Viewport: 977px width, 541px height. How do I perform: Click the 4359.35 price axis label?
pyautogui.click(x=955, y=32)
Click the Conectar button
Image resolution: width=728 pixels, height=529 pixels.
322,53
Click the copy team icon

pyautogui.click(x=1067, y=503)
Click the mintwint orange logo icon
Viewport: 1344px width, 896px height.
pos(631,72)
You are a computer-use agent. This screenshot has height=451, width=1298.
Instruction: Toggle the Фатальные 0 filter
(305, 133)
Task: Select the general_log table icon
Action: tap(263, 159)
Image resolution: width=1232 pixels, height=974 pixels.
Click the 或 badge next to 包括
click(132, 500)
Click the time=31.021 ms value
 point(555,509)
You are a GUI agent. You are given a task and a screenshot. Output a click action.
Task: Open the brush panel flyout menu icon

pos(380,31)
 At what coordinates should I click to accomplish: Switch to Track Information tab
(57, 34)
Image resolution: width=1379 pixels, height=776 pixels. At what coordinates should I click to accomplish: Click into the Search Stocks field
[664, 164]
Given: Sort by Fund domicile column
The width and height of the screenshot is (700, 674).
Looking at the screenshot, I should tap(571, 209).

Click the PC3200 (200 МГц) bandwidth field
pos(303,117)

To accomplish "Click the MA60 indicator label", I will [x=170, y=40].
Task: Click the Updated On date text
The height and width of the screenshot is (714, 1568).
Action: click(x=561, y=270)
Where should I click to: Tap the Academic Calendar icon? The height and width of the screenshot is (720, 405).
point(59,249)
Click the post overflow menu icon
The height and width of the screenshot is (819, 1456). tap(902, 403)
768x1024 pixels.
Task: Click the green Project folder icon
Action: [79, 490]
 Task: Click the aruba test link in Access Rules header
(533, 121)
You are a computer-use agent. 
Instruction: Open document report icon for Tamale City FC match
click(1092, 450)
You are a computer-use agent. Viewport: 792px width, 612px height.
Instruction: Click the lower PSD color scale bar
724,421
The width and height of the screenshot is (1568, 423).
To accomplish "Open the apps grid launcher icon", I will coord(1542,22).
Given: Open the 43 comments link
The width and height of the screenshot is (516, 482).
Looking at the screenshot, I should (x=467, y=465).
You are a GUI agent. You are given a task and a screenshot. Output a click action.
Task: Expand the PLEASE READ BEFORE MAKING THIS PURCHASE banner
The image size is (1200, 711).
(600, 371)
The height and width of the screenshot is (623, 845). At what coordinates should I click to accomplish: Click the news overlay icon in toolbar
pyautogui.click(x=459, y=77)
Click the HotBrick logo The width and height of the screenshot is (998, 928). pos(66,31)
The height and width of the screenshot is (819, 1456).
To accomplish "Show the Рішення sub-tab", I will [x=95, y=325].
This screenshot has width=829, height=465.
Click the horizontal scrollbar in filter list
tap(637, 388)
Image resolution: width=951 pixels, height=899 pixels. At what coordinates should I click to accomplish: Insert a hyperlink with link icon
■ ■ ■ ■ ■
▶ [What you have to do]: Of the lines above, extract only those from the line with "Click the post overflow menu icon" to the line with "Click the HotBrick", both included, exactly as written.

▶ [Result]:
Click the post overflow menu icon
The height and width of the screenshot is (819, 1456). tap(902, 403)
768x1024 pixels.
Task: Click the green Project folder icon
Action: [79, 490]
 Task: Click the aruba test link in Access Rules header
(533, 121)
You are a computer-use agent. 
Instruction: Open document report icon for Tamale City FC match
click(1092, 450)
You are a computer-use agent. Viewport: 792px width, 612px height.
Instruction: Click the lower PSD color scale bar
724,421
The width and height of the screenshot is (1568, 423).
To accomplish "Open the apps grid launcher icon", I will coord(1542,22).
Given: Open the 43 comments link
The width and height of the screenshot is (516, 482).
Looking at the screenshot, I should (x=467, y=465).
You are a GUI agent. You are given a task and a screenshot. Output a click action.
Task: Expand the PLEASE READ BEFORE MAKING THIS PURCHASE banner
The image size is (1200, 711).
(600, 371)
The height and width of the screenshot is (623, 845). At what coordinates should I click to accomplish: Click the news overlay icon in toolbar
pyautogui.click(x=459, y=77)
Click the HotBrick logo The width and height of the screenshot is (998, 928). pos(66,31)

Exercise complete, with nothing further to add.